Minggu, 04 April 2010

Profesi tanpa Roh

Oleh : P. Erianto Hasibuan
Belum lama anak kami bercerita bahwa ada temannya tiba-tiba mogok sekolah, Nanda (bukan nama sebenarnya) hanya mau sekolah bila ditemani oleh keluarganya di dalam kelas. Mendengar cerita tersebut hati kami tergerak dan mencoba mengunjungi keluarga ini. Si anak yatim menurut penuturan si ibu ditinggal pergi Papanya kala ia masih belum sekolah. Sebagai anak tunggal ibunya memberikan kasih sayang yang penuh, si ibu yang single parents kemudian memindahkan sekolah anaknya untuk lebih memudahkan dalam transportasi. Namun perlakuan yang simpatik dari sekolahnya terdahulu tidak ditemukan si anak di sekolah yang baru. Si ibu telah beberapa kali menemui sang guru kelas, bahkan kepala sekolah namun belum ada solusi, bahkan pembicaraan lebih intensif dengan si anak ataupun dengan orang tua belum pernah dilakukan, “ padahal saya kerap membawa kue buat gurunya lho bu” tutur si ibu kepada kami saat berkunjung ke rumah mereka.
Penasaran dengan kondisi tersebut, kami mencoba mencari tahu berbagai informasi mengenai Nanda dan situasi sekolah dari anak kami. Singkat cerita, Nanda saat baru masuk ke kelas (sebagai siswa pindahan) tidak sempat diperkenalkan sang guru dan langsung mengikuti pelajaran sebagaimana siswa yang lain. Pada saat yang bersamaan sang guru menegur dengan keras teman sebangku Nanda.
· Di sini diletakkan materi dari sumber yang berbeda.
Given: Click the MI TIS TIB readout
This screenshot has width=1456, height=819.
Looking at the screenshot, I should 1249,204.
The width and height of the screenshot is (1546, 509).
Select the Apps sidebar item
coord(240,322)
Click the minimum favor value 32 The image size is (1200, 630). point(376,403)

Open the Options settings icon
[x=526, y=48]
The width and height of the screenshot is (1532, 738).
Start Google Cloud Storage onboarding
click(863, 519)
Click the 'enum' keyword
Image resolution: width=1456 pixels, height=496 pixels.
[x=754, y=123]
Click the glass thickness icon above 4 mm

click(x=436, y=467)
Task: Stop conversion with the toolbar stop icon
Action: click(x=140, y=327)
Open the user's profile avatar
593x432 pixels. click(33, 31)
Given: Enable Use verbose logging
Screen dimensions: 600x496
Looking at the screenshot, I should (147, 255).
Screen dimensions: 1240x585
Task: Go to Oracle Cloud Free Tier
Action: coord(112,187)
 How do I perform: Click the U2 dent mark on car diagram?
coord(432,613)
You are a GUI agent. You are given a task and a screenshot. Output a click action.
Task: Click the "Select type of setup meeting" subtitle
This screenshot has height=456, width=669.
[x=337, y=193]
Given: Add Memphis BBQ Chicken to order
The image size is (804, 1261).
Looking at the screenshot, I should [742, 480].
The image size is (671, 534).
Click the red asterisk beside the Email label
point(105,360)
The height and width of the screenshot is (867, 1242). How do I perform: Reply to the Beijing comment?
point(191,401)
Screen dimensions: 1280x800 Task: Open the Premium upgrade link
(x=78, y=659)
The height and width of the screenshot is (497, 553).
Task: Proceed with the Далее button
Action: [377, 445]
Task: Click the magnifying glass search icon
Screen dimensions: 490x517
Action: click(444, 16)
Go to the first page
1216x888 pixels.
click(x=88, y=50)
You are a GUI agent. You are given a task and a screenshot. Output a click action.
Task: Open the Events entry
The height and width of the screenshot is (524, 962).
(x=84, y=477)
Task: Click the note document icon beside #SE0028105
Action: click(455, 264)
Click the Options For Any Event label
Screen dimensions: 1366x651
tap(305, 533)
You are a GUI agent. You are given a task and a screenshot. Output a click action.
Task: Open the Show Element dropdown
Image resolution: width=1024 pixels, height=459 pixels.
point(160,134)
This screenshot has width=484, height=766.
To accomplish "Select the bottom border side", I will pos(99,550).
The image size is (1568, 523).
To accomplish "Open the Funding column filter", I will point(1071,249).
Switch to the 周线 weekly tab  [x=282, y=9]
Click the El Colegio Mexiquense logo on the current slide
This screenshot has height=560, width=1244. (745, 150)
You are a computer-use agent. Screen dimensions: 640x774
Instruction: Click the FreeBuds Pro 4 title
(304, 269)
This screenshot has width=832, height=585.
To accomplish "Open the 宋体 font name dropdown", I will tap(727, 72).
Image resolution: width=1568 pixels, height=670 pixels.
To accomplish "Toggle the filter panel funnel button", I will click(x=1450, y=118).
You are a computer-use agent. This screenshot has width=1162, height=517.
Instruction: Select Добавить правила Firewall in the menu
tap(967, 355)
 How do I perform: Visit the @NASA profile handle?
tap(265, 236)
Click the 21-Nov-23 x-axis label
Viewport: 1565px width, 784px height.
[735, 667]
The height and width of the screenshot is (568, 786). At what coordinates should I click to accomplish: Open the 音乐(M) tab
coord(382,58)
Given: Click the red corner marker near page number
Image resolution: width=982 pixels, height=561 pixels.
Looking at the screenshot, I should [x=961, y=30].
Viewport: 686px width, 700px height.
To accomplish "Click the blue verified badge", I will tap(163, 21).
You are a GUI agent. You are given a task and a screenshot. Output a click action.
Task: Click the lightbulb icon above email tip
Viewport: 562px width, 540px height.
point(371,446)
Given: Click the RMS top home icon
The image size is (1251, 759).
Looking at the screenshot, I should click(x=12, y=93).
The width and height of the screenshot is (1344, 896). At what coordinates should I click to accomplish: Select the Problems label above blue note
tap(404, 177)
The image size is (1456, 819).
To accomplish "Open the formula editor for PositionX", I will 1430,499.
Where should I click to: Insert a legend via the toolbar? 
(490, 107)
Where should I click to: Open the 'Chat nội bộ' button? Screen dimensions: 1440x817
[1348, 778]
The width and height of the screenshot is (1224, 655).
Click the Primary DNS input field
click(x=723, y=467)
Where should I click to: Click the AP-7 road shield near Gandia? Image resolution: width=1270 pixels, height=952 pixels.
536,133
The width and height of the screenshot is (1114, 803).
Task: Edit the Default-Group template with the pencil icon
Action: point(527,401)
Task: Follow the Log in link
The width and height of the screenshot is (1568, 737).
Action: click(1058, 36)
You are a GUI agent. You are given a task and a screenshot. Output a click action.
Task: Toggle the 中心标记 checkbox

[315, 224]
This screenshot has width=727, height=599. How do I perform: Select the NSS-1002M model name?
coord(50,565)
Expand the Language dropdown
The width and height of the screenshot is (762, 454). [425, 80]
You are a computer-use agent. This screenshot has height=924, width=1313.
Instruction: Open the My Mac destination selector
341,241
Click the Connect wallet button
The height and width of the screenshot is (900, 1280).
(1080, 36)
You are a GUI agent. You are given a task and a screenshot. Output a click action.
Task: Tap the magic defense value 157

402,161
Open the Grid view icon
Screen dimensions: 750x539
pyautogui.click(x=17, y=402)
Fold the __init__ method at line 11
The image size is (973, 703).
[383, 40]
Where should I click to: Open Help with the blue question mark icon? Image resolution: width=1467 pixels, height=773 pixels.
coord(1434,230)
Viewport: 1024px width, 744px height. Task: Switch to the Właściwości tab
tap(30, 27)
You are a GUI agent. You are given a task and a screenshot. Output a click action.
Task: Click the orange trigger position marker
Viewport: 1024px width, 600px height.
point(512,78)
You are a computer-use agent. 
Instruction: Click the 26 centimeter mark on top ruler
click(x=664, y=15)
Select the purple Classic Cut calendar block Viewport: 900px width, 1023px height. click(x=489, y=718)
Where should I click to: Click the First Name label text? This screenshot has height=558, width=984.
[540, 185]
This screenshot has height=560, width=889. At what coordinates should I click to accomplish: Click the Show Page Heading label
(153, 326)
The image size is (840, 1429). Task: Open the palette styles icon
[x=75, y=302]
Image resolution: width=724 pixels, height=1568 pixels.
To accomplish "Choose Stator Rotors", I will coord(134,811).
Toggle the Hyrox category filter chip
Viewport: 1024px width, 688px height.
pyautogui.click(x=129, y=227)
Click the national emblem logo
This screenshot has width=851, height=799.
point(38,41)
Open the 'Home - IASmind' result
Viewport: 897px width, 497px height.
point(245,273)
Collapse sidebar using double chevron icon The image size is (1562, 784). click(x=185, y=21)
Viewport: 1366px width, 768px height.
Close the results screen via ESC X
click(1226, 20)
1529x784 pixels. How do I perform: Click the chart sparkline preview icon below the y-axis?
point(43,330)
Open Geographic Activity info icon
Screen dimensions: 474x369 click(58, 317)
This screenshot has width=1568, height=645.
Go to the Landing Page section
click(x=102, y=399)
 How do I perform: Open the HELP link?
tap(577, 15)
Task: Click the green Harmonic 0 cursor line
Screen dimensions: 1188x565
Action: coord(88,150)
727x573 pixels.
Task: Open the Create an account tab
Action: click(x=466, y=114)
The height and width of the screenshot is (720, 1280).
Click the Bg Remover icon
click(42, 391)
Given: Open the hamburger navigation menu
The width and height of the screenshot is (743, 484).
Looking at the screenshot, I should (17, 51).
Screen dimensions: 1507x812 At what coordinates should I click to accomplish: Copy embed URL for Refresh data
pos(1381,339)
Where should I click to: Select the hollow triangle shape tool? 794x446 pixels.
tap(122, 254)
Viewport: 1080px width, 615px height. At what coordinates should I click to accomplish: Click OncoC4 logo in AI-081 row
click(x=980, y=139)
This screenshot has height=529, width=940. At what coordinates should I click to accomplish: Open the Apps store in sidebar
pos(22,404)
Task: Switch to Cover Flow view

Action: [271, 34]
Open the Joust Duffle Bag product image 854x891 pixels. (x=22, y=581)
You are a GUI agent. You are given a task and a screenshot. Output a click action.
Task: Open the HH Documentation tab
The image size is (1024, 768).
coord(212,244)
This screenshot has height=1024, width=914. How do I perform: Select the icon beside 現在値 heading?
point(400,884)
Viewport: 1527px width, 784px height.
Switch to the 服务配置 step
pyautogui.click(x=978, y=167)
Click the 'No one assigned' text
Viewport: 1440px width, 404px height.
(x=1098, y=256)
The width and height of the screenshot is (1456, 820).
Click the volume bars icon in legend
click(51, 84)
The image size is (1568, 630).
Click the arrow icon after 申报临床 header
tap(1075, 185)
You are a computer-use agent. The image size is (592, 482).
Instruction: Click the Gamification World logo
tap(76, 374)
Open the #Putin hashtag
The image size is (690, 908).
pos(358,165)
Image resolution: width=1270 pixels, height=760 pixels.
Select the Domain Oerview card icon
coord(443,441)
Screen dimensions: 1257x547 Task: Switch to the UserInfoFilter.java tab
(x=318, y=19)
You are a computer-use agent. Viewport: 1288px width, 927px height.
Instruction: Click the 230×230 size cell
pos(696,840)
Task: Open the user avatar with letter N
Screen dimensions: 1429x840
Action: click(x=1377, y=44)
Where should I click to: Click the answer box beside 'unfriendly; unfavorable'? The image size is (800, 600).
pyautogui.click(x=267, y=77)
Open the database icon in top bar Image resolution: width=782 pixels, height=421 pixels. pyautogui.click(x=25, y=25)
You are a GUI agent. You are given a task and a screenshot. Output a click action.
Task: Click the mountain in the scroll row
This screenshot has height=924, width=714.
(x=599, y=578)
Setelah peristiwa itu Nanda masih bersekolah, namun kemudiaan Nanda kerap di “ledekin” teman sekelasnya dan itulah awal Nanda kerap tidak masuk sekolah, hingga akhirnya terjadi “pemogokan” dan hanya mau ke sekolah bila ditemani orang tua atau saudaranya di dalam kelas.
Dalam keseharian, kami memang kerap mendengar anak kami bercerita bagaimana guru mereka menegur dengan keras teman sekelasnya yang lambat dalam menulis dan mengerjakan pekerjaan di sekolah (PS) maupun yang tidak mengerjakan pekerjaan rumah (PR). Bahkan klaim bahwa si A merupakan calon tidak naik kelas, merupakan menu cerita yang kerap kami dengar.
Input vs Output
Secara kasat mata prestasi sebuah sekolah selalu dinilai dari berapa prosen para siswanya dapat lulus dengan nilai baik (bahkan terbaik) dan dapat melanjutkan ke sekolah favorit (ternama). Ukuran prestasi secara kuantitatif menjadi tujuan utama dari lembaga pendidikan. Tujuan tersebut secara otomatis menjadi sasaran pokok yang ditekankan pengelola lembaga pendidikan kepada setiap guru (tenaga pendidik). Bahkan saat ini sudah bukan rahasia lagi, bahwa mata pelajaran yang di ujikan secara nasional menjadi “primadona”.
Mungkin kurang santun jika dikatakan bahwa profesi pendidik saat inipun sudah diperlakukan laiknya sebuah mesin yang harus bekerja secara efisien dengan ukuran adalah perbandingan input vs output. Sejatinya kondisi tersebut telah menjadi fakta diberbagai tempat.
Pengalaman penulis saat menjadi tenaga pengajar di salah satu STIE (Swasta) di kota Medan, adalah secuil contoh, yang sudah barang tentu belum dapat digeneralisasi. Saat itu beberapa tenaga pengajar dipanggil oleh pengurus Yayasan berkaitan dengan hasil qesioner dari para mahasiswa/i. Pada dasarnya kami diminta untuk dapat meningkatkan rating dari hasil qesioner. Sudah menjadi semacam aksioma, bahwa para anak didik, keinginannya adalah nilai bagus tanpa kerja keras. Sehingga penilaian (qesioner) oleh para mahasiswa/i secara umum akan mengarah kepada para pengajar yang memberi banyak kemudahan (kompromistis) tetapi nilai tetap bagus.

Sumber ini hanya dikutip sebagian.